LES SOIGNANTS RETROUVENT LA FRITE DANS LE GRAND BAIN - Ma revue n° 012 du 01/09/2021 | Espace Infirmier
 

L'infirmière n° 012 du 01/09/2021

 

SPORT-SANTÉ

VIE PRO

RISQUES DU TRAVAIL

Lisette Gries  

À Strasbourg, un accompagnement sportif spécifique et gratuit est proposé aux professionnels de santé. Les séances, qui combinent activité physique et écoute bienveillante, sont une vraie bouffée d’air. Reportage au bord d’un bassin.

Dans le hall de la piscine strasbourgeoise de la Kibitzenau, l’accueil est bon enfant en ce matin d’avril. « Alors, comment se passe cette semaine de vacances scolaires ? », « Je t’ai vue arriver à vélo, tu n’as pas peur de circuler sans ton casque ? »… Joëlle Jolly a un mot gentil pour chacun des amateurs d’eau chlorée qui arrivent au compte-gouttes. Les membres du petit groupe semblent bien se connaître, pourtant cela ne fait que quelques semaines qu’ils partagent des lignes d’eau tous les jeudis. Leurs points communs : tous travaillent dans la santé, pour l’essentiel aux hôpitaux universitaires de Strasbourg (HUS), et tous se sont inscrits au programme de sport-santé imaginé pour les professionnels de santé confrontés à la Covid.

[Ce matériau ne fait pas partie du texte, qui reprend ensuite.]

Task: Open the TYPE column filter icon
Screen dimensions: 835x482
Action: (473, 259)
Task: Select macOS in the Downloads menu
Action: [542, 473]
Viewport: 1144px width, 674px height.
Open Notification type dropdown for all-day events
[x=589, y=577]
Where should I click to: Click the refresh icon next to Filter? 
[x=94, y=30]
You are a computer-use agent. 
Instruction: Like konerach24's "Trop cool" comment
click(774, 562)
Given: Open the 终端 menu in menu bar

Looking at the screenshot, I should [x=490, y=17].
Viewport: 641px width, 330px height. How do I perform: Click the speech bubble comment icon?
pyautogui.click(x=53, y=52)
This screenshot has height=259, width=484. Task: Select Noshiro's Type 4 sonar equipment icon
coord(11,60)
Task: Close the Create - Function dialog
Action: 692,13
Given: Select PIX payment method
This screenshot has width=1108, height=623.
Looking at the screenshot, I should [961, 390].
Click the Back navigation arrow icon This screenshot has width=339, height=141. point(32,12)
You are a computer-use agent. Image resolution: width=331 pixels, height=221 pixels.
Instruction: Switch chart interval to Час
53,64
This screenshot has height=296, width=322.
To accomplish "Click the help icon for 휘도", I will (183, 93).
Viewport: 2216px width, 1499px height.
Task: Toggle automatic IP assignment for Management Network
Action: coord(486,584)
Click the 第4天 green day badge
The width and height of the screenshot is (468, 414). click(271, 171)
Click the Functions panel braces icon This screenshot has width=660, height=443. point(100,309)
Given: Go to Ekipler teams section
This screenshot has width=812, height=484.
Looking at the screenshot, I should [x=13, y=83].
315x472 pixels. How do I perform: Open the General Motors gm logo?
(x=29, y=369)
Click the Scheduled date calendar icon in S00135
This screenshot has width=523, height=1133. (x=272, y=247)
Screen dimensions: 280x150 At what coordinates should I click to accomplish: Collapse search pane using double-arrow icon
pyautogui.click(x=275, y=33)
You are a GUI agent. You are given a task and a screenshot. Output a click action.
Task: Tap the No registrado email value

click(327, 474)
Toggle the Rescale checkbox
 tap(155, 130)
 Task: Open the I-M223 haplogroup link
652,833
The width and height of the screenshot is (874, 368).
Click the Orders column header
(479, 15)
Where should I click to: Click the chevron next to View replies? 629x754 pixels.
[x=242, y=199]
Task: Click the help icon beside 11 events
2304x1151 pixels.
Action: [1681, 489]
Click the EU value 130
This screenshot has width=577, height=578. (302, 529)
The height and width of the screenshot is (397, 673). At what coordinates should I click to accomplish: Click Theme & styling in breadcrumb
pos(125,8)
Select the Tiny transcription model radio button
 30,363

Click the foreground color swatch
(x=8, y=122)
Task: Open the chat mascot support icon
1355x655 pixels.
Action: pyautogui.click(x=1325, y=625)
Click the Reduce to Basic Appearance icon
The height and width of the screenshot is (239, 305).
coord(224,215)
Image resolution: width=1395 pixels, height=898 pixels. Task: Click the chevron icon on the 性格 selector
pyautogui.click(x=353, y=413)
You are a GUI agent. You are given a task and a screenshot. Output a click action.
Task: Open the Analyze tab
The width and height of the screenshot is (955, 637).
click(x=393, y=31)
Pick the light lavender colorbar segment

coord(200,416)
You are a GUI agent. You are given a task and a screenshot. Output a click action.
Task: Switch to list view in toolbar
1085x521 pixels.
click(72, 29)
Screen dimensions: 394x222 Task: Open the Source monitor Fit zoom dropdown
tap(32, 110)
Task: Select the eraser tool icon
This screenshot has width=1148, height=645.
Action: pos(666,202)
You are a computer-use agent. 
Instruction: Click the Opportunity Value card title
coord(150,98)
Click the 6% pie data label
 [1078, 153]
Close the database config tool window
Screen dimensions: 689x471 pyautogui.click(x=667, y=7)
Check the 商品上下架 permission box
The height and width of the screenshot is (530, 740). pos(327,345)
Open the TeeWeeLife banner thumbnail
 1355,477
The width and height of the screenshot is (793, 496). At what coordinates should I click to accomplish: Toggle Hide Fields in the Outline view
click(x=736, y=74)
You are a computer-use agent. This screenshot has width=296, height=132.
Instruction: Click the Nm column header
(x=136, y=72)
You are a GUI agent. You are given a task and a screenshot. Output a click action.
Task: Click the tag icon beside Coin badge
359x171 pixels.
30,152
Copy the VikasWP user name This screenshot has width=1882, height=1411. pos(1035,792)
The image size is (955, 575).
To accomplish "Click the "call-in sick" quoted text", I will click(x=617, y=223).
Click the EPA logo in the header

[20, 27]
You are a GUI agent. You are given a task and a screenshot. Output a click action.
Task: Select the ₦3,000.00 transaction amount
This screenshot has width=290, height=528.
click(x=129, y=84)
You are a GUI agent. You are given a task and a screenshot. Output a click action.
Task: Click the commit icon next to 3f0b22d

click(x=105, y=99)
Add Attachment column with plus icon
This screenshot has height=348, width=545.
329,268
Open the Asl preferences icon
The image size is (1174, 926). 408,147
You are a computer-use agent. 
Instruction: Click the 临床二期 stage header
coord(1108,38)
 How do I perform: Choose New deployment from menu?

« Depuis 2012, la Ville de Strasbourg a développé le sport-santé sur ordonnance pour différents publics, explique Joëlle Jolly, éducatrice sport-santé. Habituellement, nous suivons des personnes atteintes de pathologies chroniques, des enfants en surpoids ou des seniors » (lire l’encadré page ci-contre). La pandémie a poussé la collectivité et les acteurs de la santé à élaborer de nouvelles prises en charge. La première vague a durement touché la région, et lorsque la deuxième a frappé les hôpitaux, nombreux ont été les soignants à exprimer leur détresse. « Des séances de sport-santé ont alors été imaginées spécialement pour eux, pour leur offrir un sas de décompression. Des créneaux de gym ont été ouverts sur les deux principaux sites des HUS, en plus de cette option piscine », poursuit l’éducatrice.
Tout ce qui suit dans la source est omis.